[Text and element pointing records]
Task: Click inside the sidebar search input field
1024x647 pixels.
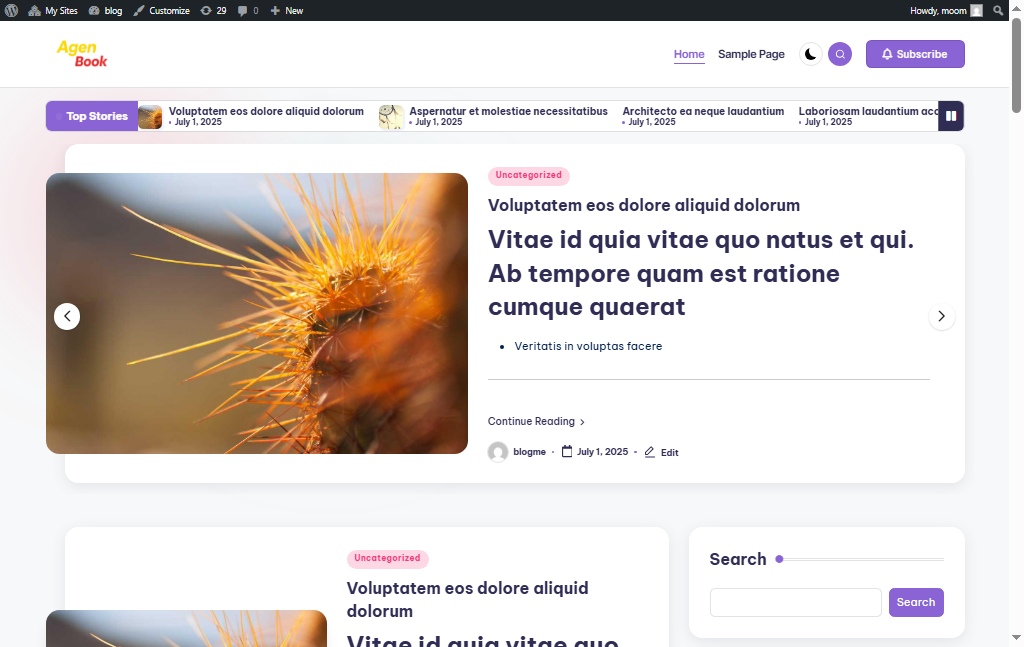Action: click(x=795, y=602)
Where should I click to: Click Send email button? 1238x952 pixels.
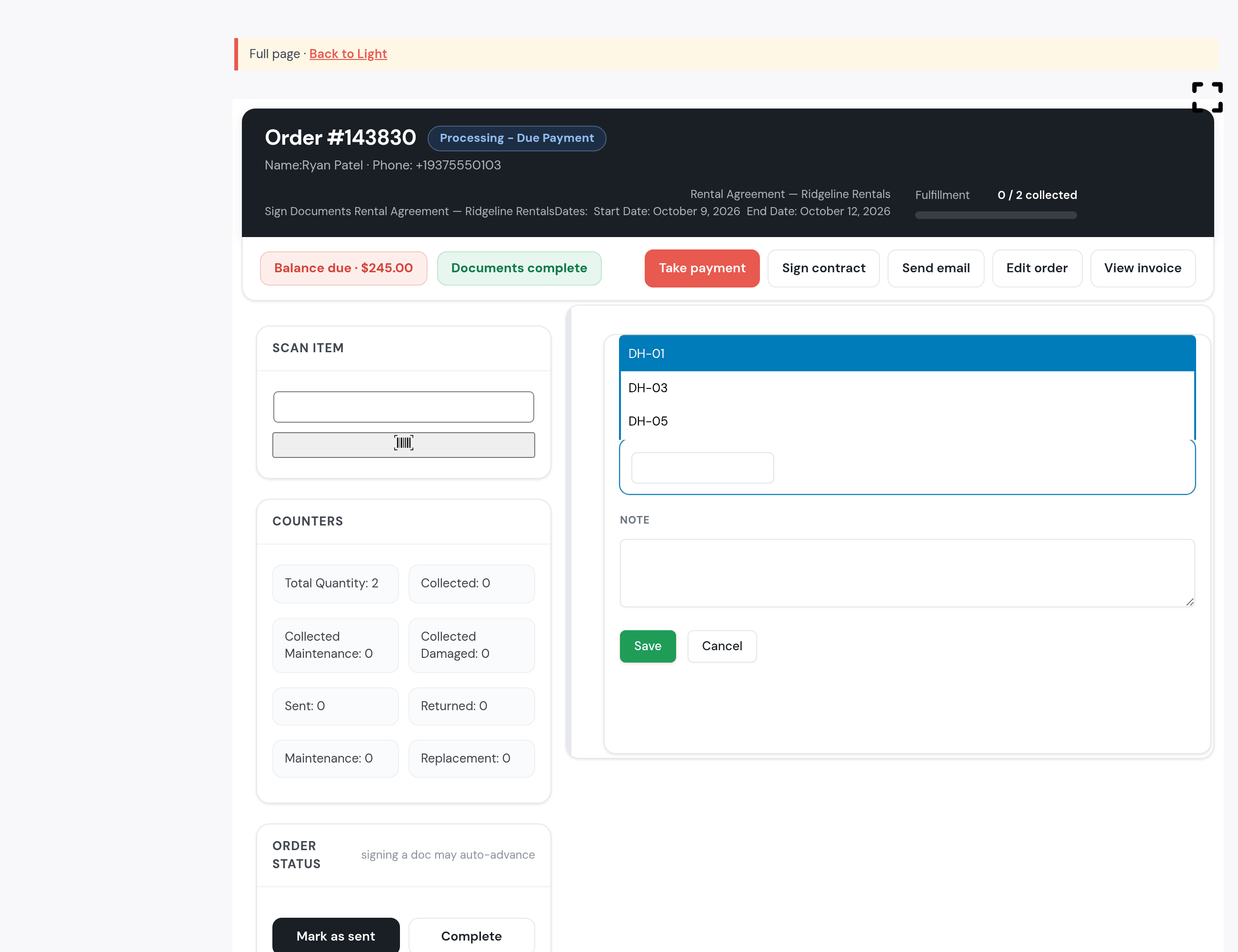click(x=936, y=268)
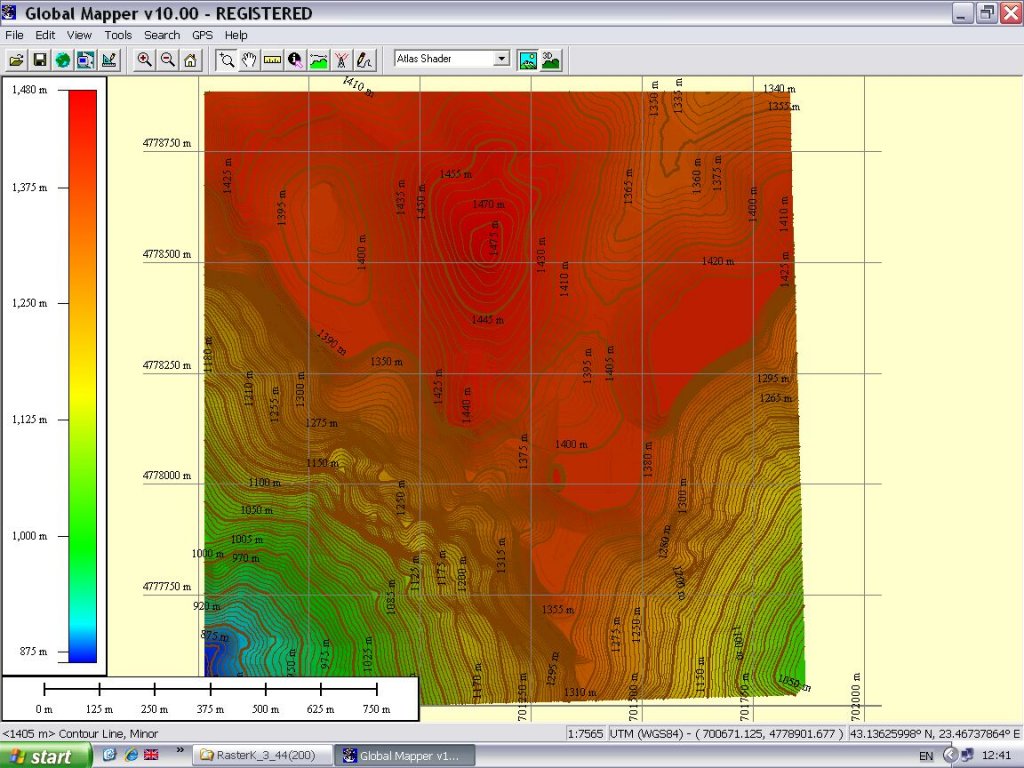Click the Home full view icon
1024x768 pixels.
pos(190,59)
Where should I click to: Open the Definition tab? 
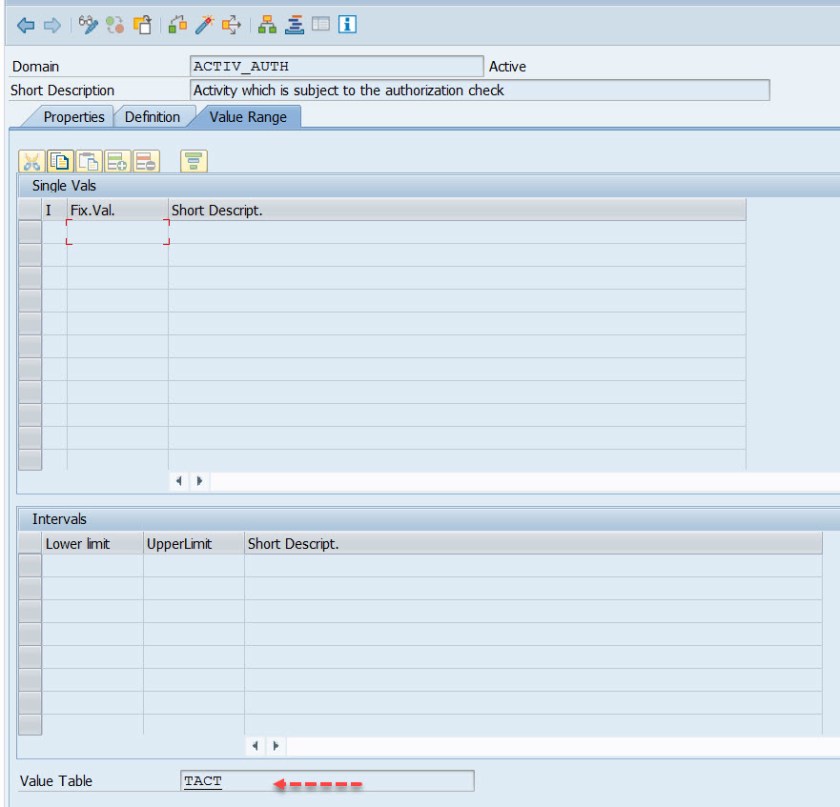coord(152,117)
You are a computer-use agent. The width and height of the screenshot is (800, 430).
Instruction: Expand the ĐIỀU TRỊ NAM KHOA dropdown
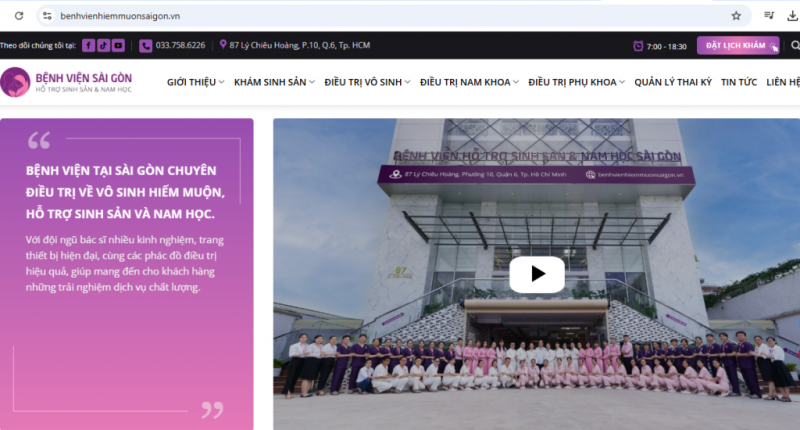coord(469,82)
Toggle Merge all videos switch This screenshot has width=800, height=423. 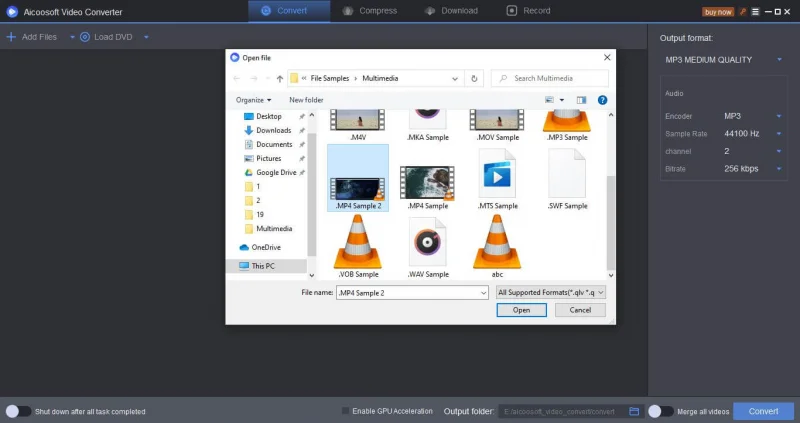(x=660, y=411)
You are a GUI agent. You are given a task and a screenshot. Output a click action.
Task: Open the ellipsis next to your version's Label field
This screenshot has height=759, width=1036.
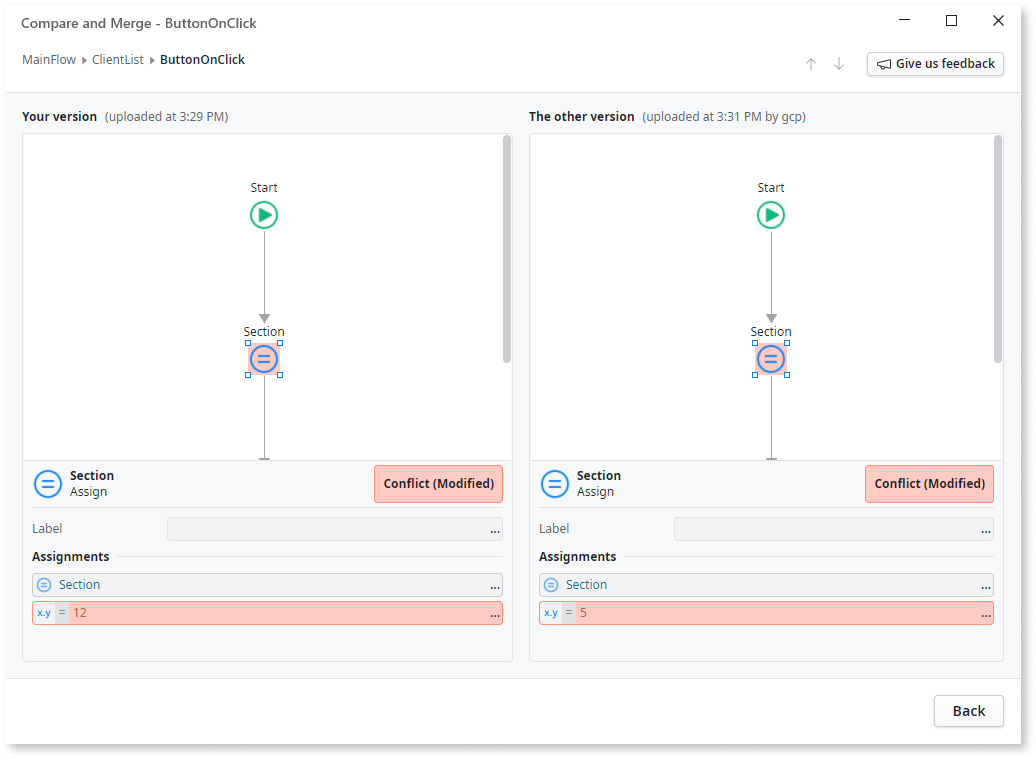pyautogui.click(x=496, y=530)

DIRECTIVE:
Reproduce verbatim the stretch of the items from the line containing "You are a GUI" through the end of the items, omitting the pictures.

RESULT OF THIS TASK:
You are a GUI agent. You are given a task and a screenshot. Output a click action.
Task: Open the ellipsis next to your version's Label field
This screenshot has height=759, width=1036.
pyautogui.click(x=496, y=530)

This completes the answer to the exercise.